I would say that “white hat” techniques are typically those that will increase your relevant, targeted traffic, and “black hat” techniques are generally those that will increase generic traffic, typically through misrepresentation and misdirection.
Ever gone out a deliberately tried to get a backlink that will improve your rankings? You’re a spammer. Never done that? You’re not an SEO.
We might have to agree to disagree here, because there’s no way I can accept what you are saying, and it doesn’t sound like you’re going to budge either…
Well you see that’s why I was at pains to clearly define what I consider SEO to be and the stuff you’re talking about falls outside that definition and into the box that I label as ‘Search Engine Friendly’. Our opinions are bound to differ if we can’t agree what SEO actually is.
Imagine this though, imagine that Google don’t want us to do SEO because it sullies the quality of their product, can you see how clever it would be to release a ‘guide’ that gives us their definition of SEO and conveniently doesn’t include any of the things that they don’t want us to do? In fact all it does is make life easier for them. It’s the quality of their product that’s at stake, a little bit of misdirection is certainly within their game plan.
If Google could stop you building a natural looking backlink profile which will fool their algo into ranking you well because they think they’re genuinely earned backlinks they would do that too and then you could call that ‘black hat’ too…
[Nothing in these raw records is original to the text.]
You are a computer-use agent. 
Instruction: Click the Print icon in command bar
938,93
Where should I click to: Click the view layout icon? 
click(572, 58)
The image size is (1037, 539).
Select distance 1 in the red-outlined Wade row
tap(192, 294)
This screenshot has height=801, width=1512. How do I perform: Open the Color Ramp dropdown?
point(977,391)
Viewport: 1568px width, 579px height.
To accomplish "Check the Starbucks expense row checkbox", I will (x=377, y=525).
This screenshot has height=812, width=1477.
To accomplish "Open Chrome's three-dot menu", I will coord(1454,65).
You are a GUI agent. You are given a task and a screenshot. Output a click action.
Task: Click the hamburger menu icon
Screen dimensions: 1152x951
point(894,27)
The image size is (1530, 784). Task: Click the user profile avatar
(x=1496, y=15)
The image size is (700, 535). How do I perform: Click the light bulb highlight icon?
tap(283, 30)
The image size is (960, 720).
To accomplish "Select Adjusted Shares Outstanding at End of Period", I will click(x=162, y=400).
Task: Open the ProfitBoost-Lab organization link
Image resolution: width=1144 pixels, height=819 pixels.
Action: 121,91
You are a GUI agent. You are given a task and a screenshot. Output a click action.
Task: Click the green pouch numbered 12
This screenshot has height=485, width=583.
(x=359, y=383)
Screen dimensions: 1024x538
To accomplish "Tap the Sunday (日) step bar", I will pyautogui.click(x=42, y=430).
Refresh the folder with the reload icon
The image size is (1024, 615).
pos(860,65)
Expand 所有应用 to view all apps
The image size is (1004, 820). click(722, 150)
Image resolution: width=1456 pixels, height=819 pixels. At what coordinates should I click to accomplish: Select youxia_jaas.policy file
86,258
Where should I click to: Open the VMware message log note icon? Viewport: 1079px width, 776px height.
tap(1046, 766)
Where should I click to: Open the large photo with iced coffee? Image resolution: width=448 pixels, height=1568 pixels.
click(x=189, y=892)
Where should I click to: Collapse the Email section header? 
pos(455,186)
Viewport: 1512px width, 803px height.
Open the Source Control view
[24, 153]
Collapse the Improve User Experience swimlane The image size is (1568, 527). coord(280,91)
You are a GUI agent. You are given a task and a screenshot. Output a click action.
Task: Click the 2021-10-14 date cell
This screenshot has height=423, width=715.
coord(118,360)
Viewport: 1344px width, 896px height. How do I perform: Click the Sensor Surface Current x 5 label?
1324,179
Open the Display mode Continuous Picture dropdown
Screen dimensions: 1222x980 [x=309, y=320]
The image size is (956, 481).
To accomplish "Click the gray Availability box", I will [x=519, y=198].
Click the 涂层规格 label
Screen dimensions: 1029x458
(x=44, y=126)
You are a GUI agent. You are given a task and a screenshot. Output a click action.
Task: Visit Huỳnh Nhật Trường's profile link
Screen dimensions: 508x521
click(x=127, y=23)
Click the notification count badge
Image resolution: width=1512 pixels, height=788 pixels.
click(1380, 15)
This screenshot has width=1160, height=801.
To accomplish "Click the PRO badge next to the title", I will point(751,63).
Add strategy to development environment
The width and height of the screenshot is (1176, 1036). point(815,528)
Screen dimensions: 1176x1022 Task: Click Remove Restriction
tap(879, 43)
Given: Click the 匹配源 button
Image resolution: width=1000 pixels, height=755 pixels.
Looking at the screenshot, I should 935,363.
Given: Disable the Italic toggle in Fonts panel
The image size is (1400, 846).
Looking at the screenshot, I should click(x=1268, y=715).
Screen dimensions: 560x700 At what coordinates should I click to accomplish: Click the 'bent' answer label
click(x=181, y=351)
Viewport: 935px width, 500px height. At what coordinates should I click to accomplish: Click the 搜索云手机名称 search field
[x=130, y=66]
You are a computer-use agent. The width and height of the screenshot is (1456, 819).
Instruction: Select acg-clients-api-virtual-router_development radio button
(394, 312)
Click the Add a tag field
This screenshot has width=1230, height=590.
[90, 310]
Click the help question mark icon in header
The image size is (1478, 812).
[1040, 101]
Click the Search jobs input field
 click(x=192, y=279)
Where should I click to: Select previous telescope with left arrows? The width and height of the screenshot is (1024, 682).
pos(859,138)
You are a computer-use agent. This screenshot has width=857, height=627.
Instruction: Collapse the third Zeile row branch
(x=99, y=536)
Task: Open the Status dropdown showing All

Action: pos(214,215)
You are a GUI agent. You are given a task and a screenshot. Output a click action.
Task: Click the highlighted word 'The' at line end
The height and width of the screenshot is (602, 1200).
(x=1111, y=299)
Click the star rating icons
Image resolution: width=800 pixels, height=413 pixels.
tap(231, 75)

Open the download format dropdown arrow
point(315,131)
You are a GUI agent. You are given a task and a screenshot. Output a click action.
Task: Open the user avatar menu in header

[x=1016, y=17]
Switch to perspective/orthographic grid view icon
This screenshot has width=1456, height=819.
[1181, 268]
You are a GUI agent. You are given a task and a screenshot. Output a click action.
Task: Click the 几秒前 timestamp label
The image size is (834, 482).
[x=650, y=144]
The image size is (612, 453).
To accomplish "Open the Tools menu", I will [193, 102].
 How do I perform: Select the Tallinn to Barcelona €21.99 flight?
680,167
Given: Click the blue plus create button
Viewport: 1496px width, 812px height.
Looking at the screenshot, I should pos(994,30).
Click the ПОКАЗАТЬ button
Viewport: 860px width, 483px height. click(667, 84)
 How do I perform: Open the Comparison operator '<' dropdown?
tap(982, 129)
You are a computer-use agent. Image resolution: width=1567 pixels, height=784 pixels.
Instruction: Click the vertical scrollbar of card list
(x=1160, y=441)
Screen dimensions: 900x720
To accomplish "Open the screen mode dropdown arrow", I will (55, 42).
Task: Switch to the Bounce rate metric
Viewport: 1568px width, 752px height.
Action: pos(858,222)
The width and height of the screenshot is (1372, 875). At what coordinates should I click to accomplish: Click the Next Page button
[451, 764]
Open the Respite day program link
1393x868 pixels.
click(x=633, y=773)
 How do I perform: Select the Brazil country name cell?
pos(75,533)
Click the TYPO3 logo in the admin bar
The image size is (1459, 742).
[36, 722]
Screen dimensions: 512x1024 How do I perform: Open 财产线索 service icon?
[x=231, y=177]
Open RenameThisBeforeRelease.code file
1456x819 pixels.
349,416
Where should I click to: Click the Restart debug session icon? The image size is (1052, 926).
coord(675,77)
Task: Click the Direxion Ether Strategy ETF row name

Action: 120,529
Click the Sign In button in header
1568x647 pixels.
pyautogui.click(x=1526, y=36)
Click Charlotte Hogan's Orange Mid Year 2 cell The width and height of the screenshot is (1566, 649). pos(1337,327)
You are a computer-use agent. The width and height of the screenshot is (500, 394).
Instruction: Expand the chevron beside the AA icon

You’re right and the reason is that I was once where you and seriocomic are but my opinion evolved to where it is now through what I believe is a greater understanding of how the people at Google think with help from engaging in numerous debates on these issues with very knowledgable people like Stymiee and Aspen and people on other forums and attending Google webinars and lots of reading and of course actually doing SEO. It’s not going to devolve now.
You have to understand that Google wants sites/pages to rank well because they deserve to and not because some clever person got the site some good backlinks. Anytime you do something intended to increase your rankings (which is not the same as being crawlable and indexable) you’re doing something they don’t want you to do and it’s the job of their anti-spam team to catch people artificially boosting their own rankings. SEO is spamming.
Thanks for the link but I read it when it came out in 2008. Show me in their guide where it helps you get more traffic? No… can’t find anything? I’ll tell you why, that ‘SEO guide’ is actually a guide to building a well constructed website so that Google can crawl it and decide how to rank it without any problems but it won’t help you rank well or increase your traffic and the only reason they called it an ‘SEO’ guide is because they knew all the muppets would eagerly flock to read it and follow Google’s instructions on how to build a website which they would never have done if it was called ‘A guide to building a well structured website’… clever aren’t they.
I get Google mate and I’m trying to help you get them.
No, it’s much more narrow
All the things you mentioned are just making your sites more search engine friendly, less likely to cause indexing or crawling probelms etc, none of them actually increase traffic. An SEO needs to know how to do those things even though any competent website developer should already have done them but none of them are how you get good rankings for competitive keywords. To contrive to do that for a site that isn’t doing it naturally you have to game the system.
There’s no such thing as ‘white hat’ and ‘black hat’, there’s only techniques which work long term and short term.
Ever gone out a deliberately tried to get a backlink that will improve your rankings? You’re a spammer. Never done that? You’re not an SEO.